When you reach the line containing "Open Progres Harian for LIDIA TITIK 2" in the records below, start copying exactly, and stop once you have copied the line containing "Task: Switch to the 线圈编辑 tab".

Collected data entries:
§ §

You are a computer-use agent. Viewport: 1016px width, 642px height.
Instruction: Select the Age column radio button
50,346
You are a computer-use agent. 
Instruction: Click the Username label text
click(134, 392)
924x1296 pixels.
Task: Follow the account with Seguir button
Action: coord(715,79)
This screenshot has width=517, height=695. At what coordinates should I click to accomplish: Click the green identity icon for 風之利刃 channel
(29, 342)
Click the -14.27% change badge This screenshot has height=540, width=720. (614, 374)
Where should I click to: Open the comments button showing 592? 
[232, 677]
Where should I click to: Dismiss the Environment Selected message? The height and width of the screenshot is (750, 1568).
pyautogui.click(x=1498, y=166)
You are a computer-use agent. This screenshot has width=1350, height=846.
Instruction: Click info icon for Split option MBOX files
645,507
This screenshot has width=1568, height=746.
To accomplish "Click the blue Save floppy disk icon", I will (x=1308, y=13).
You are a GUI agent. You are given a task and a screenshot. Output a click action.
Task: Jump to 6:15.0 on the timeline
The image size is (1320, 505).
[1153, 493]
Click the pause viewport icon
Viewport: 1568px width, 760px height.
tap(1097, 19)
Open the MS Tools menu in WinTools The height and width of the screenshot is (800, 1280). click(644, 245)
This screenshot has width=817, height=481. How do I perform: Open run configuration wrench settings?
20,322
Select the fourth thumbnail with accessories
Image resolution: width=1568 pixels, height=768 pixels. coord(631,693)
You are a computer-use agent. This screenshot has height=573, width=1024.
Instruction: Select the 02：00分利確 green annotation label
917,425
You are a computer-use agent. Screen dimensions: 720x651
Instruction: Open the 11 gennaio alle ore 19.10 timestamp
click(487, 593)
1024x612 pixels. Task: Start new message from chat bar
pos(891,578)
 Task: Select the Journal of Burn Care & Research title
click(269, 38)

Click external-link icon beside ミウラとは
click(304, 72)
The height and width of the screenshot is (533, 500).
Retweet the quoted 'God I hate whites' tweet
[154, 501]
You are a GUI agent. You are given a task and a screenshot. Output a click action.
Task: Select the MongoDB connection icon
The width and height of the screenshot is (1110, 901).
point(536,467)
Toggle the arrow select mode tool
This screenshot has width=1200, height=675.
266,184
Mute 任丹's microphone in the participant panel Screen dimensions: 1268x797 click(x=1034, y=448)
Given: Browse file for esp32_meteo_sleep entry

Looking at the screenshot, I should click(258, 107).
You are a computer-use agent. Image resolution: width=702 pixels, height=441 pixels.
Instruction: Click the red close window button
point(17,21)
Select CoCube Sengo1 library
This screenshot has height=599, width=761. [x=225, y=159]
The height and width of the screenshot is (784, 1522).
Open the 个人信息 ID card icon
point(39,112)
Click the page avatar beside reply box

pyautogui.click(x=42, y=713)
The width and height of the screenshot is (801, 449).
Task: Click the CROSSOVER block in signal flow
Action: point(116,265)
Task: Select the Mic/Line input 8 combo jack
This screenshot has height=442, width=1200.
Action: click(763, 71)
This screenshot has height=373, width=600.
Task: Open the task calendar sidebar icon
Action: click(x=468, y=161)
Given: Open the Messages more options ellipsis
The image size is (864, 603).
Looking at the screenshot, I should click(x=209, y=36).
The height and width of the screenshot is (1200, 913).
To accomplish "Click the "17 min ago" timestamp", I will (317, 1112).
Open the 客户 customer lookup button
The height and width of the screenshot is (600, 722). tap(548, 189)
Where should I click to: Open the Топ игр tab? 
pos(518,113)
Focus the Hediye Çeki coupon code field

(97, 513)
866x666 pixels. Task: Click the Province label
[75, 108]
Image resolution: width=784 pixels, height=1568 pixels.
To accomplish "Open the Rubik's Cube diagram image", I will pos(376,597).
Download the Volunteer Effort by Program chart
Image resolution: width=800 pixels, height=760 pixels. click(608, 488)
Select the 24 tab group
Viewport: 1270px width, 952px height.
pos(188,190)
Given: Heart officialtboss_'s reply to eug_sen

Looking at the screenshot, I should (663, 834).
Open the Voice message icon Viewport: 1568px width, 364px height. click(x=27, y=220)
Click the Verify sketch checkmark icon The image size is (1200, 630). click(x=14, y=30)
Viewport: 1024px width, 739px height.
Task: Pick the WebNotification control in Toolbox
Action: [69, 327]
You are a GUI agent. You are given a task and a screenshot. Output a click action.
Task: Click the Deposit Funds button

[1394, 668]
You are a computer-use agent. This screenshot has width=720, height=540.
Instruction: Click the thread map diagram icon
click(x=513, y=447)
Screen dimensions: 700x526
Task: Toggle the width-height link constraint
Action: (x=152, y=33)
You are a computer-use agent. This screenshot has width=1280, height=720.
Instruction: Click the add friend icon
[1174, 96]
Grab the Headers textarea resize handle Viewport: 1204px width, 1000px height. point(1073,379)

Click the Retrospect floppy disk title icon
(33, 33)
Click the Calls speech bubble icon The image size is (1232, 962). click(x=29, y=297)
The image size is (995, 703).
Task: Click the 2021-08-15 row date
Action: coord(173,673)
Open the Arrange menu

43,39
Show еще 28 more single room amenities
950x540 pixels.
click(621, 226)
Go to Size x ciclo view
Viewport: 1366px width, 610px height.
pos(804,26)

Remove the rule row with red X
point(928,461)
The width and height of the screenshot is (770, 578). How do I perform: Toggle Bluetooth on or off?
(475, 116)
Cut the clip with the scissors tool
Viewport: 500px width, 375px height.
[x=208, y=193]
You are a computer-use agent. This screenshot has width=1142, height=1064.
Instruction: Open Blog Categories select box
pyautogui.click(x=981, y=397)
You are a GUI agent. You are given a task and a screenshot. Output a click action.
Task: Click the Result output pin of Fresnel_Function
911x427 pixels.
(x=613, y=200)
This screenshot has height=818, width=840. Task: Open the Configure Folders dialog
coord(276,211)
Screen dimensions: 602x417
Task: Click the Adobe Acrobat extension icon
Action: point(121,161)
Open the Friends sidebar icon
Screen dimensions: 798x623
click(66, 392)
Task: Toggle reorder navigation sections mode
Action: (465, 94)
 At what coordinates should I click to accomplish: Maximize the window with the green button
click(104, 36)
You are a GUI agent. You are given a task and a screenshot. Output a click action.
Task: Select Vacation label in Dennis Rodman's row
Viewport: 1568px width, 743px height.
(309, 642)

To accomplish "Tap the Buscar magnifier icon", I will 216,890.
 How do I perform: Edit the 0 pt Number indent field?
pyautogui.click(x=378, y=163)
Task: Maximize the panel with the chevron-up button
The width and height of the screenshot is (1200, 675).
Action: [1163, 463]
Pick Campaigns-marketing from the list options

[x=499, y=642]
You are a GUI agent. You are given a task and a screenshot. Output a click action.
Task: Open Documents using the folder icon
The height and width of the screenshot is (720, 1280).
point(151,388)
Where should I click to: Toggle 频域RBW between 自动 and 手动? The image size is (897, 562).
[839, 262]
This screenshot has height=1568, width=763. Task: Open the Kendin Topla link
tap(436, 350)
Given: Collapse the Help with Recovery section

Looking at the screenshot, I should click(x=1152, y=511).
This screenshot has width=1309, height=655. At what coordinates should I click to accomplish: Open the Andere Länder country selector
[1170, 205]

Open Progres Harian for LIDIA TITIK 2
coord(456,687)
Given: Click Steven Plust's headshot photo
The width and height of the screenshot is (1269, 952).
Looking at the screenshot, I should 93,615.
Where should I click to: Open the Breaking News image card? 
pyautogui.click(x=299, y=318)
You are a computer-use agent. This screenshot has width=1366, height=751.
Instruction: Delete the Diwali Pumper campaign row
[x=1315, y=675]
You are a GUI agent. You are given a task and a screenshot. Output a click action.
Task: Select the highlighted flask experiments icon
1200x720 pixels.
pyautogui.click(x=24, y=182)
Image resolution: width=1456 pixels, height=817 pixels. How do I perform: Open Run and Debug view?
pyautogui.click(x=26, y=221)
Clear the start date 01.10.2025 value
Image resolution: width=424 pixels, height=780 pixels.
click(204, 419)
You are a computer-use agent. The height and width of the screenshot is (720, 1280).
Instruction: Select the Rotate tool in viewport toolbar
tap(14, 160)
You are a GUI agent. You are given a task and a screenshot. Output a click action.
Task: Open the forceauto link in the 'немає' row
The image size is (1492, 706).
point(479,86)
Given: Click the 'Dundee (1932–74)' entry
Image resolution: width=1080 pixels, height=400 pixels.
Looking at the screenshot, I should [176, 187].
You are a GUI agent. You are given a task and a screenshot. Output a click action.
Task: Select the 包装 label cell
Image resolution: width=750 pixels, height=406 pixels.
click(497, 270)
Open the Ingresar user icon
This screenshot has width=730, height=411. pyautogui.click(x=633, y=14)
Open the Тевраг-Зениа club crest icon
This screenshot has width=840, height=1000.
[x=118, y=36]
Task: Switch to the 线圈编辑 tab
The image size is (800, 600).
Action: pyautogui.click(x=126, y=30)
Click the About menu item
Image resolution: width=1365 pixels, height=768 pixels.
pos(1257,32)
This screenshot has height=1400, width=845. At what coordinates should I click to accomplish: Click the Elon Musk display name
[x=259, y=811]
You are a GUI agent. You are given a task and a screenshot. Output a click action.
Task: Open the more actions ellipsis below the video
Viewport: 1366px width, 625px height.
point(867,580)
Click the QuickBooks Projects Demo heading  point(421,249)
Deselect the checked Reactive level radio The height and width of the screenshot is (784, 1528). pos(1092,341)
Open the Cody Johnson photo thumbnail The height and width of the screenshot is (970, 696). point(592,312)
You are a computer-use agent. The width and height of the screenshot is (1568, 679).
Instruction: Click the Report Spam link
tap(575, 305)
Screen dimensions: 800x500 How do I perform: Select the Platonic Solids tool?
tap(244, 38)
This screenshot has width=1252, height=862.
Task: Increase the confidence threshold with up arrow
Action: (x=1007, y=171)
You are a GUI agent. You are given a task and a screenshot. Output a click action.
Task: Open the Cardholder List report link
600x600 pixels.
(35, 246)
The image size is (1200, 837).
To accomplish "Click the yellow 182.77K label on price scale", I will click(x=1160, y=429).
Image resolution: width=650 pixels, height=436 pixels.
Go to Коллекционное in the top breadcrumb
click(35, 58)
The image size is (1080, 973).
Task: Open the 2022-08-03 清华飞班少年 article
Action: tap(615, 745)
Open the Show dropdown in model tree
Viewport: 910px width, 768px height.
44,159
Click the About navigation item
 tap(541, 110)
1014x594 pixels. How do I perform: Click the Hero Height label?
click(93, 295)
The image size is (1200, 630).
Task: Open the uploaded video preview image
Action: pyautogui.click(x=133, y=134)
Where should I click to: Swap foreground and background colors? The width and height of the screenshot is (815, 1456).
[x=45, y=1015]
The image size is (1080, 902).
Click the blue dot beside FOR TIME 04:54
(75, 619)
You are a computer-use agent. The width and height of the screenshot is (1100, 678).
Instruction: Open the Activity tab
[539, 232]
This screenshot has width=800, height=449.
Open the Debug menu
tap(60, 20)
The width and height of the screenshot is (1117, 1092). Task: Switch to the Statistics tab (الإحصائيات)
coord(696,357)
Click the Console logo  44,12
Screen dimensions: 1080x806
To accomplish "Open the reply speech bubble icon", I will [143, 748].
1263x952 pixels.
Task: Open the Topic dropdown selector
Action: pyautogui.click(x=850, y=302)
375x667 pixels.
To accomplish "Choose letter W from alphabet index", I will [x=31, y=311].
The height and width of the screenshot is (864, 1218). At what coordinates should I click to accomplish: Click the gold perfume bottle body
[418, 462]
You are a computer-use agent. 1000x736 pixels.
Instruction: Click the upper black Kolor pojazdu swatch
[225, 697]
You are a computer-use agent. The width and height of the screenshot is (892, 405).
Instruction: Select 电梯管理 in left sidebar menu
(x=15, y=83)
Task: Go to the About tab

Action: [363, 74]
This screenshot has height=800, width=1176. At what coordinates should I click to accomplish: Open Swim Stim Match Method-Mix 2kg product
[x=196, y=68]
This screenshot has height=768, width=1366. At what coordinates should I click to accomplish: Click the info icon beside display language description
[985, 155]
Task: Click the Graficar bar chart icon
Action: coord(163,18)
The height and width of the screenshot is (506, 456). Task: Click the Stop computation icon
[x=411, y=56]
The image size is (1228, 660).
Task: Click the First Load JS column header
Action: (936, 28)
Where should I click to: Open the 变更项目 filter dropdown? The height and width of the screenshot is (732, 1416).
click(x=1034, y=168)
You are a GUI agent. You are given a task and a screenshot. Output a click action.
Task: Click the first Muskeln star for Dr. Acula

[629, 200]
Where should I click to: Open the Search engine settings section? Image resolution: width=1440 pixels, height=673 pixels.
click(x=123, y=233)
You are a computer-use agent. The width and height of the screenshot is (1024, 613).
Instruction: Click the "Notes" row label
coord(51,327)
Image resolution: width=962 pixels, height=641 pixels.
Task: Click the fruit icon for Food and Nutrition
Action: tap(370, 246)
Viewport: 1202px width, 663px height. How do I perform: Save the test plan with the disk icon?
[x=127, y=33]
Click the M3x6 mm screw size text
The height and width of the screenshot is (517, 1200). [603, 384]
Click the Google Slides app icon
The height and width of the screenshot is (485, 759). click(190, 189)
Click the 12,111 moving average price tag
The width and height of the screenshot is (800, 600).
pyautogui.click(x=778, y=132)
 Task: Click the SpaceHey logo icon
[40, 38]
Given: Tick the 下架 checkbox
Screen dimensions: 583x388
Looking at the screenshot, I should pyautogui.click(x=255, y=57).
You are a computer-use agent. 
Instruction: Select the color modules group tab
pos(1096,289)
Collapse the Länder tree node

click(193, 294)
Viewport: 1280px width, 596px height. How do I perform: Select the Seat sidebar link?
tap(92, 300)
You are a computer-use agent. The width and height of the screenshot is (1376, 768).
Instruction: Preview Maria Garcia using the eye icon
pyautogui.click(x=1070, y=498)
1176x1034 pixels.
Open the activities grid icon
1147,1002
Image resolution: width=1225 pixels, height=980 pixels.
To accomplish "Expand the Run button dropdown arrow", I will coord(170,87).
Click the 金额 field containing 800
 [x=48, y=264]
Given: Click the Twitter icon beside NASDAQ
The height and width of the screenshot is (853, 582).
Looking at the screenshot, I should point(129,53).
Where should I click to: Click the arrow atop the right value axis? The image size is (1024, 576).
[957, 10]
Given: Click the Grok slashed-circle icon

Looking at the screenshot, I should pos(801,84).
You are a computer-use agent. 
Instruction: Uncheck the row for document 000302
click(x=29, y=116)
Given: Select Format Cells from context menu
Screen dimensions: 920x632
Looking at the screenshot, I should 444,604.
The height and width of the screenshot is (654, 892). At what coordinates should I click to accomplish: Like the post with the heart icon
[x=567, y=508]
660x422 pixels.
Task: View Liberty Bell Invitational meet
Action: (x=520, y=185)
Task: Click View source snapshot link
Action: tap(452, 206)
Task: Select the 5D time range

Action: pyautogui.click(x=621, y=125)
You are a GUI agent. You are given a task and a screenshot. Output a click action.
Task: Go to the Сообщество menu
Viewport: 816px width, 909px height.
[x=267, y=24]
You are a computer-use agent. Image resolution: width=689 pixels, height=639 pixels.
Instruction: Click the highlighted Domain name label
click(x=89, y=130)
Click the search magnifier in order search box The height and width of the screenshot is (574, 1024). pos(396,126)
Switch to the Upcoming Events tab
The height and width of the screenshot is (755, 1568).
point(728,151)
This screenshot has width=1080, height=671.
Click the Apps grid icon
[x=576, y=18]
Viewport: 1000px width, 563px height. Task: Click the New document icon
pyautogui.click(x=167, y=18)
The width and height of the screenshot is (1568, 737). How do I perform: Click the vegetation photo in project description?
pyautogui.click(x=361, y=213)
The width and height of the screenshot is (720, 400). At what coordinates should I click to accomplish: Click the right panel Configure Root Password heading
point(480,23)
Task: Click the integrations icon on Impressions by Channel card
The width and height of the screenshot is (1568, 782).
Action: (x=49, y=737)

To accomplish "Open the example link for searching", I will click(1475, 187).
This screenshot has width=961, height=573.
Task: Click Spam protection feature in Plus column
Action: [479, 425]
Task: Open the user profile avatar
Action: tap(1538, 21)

§ §

> **EXERCISE SOLUTION**:
Open Progres Harian for LIDIA TITIK 2
coord(456,687)
Given: Click Steven Plust's headshot photo
The width and height of the screenshot is (1269, 952).
Looking at the screenshot, I should 93,615.
Where should I click to: Open the Breaking News image card? 
pyautogui.click(x=299, y=318)
You are a computer-use agent. This screenshot has width=1366, height=751.
Instruction: Delete the Diwali Pumper campaign row
[x=1315, y=675]
You are a GUI agent. You are given a task and a screenshot. Output a click action.
Task: Select the highlighted flask experiments icon
1200x720 pixels.
pyautogui.click(x=24, y=182)
Image resolution: width=1456 pixels, height=817 pixels. How do I perform: Open Run and Debug view?
pyautogui.click(x=26, y=221)
Clear the start date 01.10.2025 value
Image resolution: width=424 pixels, height=780 pixels.
click(204, 419)
You are a computer-use agent. The height and width of the screenshot is (720, 1280).
Instruction: Select the Rotate tool in viewport toolbar
tap(14, 160)
You are a GUI agent. You are given a task and a screenshot. Output a click action.
Task: Open the forceauto link in the 'немає' row
The image size is (1492, 706).
point(479,86)
Given: Click the 'Dundee (1932–74)' entry
Image resolution: width=1080 pixels, height=400 pixels.
Looking at the screenshot, I should [176, 187].
You are a GUI agent. You are given a task and a screenshot. Output a click action.
Task: Select the 包装 label cell
Image resolution: width=750 pixels, height=406 pixels.
click(497, 270)
Open the Ingresar user icon
This screenshot has width=730, height=411. pyautogui.click(x=633, y=14)
Open the Тевраг-Зениа club crest icon
This screenshot has width=840, height=1000.
[x=118, y=36]
Task: Switch to the 线圈编辑 tab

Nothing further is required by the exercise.